Si la consanguinité existe bel et bien, ces collectifs de salariés mettent en œuvre une nouvelle forme de revendication qui bouscule les syndicats. « Ils ratissent plus large, ce qui doit nous interpeller. Les syndicats ne prennent pas assez en compte la dimension humaine des plans sociaux », poursuit Christian Larose. Et Farid Ramou, délégué syndical CGT de Metaleurop Nord de 1993 jusqu'à la fermeture, en mars 2003, devenu président des Chœurs de fondeurs, de renchérir : « Pour l'intersyndicale, qui réunissait les cinq syndicats, c'était bien une question de représentativité des salariés. En tant qu'association, on a pu suivre le contrat de site mis en place par l'État. En tant que syndicat, nous n'aurions pas été sollicités. »

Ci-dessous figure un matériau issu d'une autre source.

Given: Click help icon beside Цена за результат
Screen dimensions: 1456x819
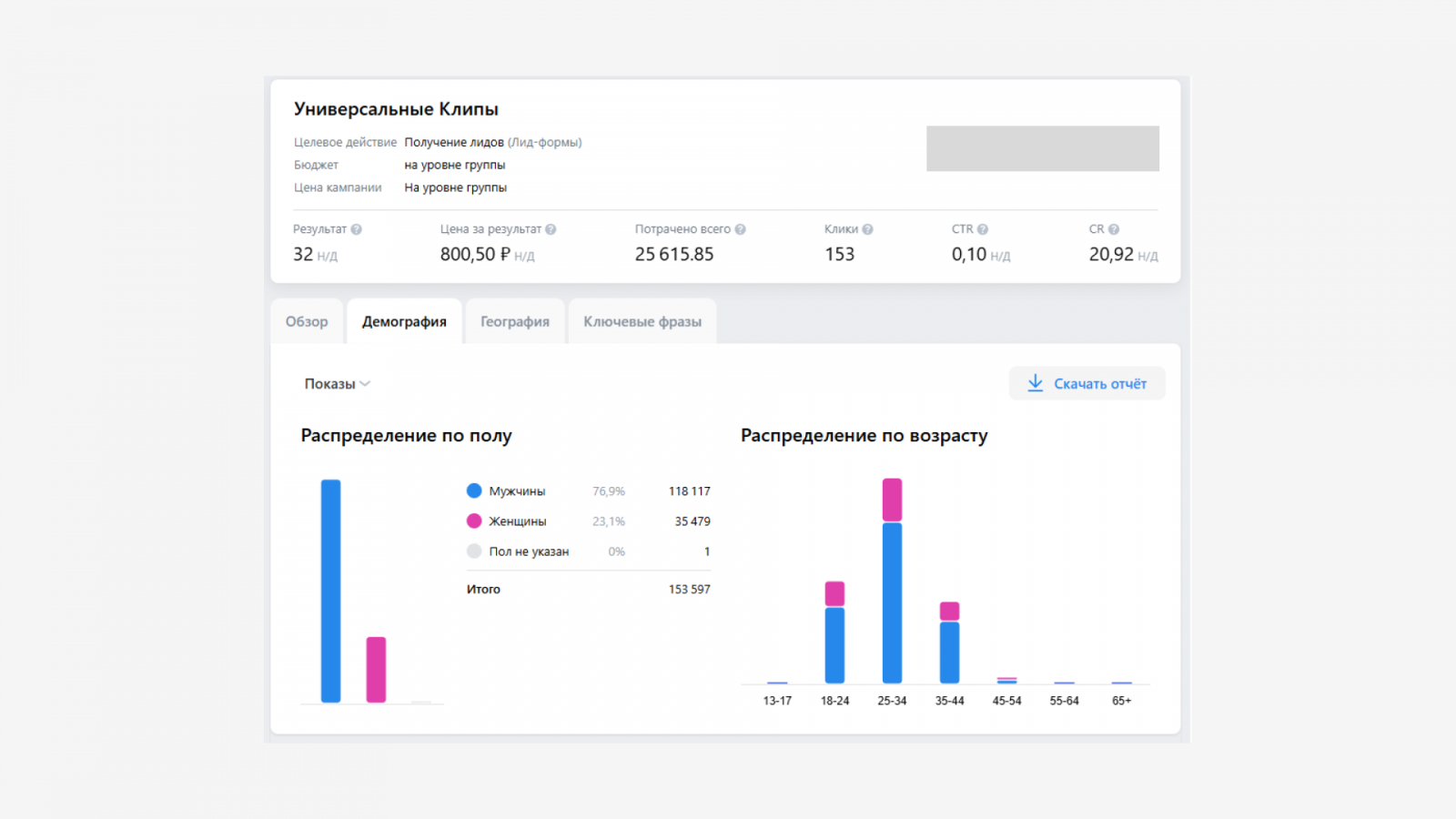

Mais la démarche ne fait pas l'unanimité. Farid Ramou a dû essuyer la grogne de ses collègues syndicalistes. « Cela a poussé les instances syndicales à s'interroger sur ces associations qui avancent sans afficher de couleur, alors qu'il faudrait que les syndicats soient dans l'anticipation plus que dans la revendication », dit-il. À l'avenir, « faudra-t-il les fondre dans les comités de chômeurs, sachant que ces derniers sont très axés sur le chômage de longue durée et ne correspondent pas à l'état d'esprit des gens nouvellement licenciés ? » s'interrogent Maurad Rabhi et Christian La rose, de la CGT.

Pour Pierre Cam, sociologue à l'université de Nantes, ancien inspecteur du travail, « ces associations marquent une transformation d'un certain militantisme syndical. Mais ce n'est pas simple à mettre en œuvre dans un paysage en pleine mutation, avec une administration qui ne joue plus aucun rôle dans les plans sociaux et des CE qui ont leur mot à dire mais ne sont pas toujours représentatifs du poids syndical… » Pas étonnant, alors, de voir les associations de salariés occuper l'espace délaissé.

Ces associations qui se mêlent de santé

Faisant valoir que le personnel était confronté au plomb, au cadmium et à l'amiante, l'association Chœurs de fondeurs a obtenu un suivi médical pour les ex-salariés de Metaleurop Nord. Sur le site nantais de l'entreprise Chantelle désormais fermé, les salariés devraient également obtenir un accompagnement par la médecine du travail. Ce type d'intervention reste encore marginal et souvent issu d'un rapport de force. Mais les mentalités progressent. Depuis 2002, la médecine du travail planche sur les problèmes de santé liés aux fermetures et restructurations.

Dès 1996, des médecins du travail de Grenoble pointent les symptômes dont souffrent les individus licenciés, à partir d'observations effectuées dans cinq entreprises. En 1999, un médecin du travail de Kodak montre une aggravation de l'état de santé au fur et à mesure de l'annonce de plans sociaux.

Une étude effectuée chez Renault à Vénissieux met, elle, en évidence les conséquences négatives des plans sociaux sur les salariés qui ne sont pas licenciés. Les conclusions de ces études font dire à Annie Touranchet, médecin du travail à Nantes, que « le meilleur plan social n'empêchera pas les problèmes de santé ». Selon ces études, un licenciement est un facteur supplémentaire de risque. « Les pathologies physiques qui apparaissent sont souvent l'aggravation d'un état, avec des problèmes cardiaques, des infractus, des accidents vasculaires, précise Annie Touranchet. On note surtout une dégradation de la santé mentale en raison d'une perte d'identité, de confiance en soi et aussi de la perte du collectif. S'ensuivent des maladies addictives (plus de tabac, plus d'alcool…), un amaigrissement ou une obésité, une consommation d'anxiolytiques en hausse… Des syndromes anxiodépressifs qui peuvent aller jusqu'au suicide. »

En attendant la création éventuelle d'une médecine de l'absence de travail, imaginée dans un rapport du Conseil économique et social en 1993, comme il existe une médecine du travail, des professionnels espèrent l'instauration d'une visite de sortie.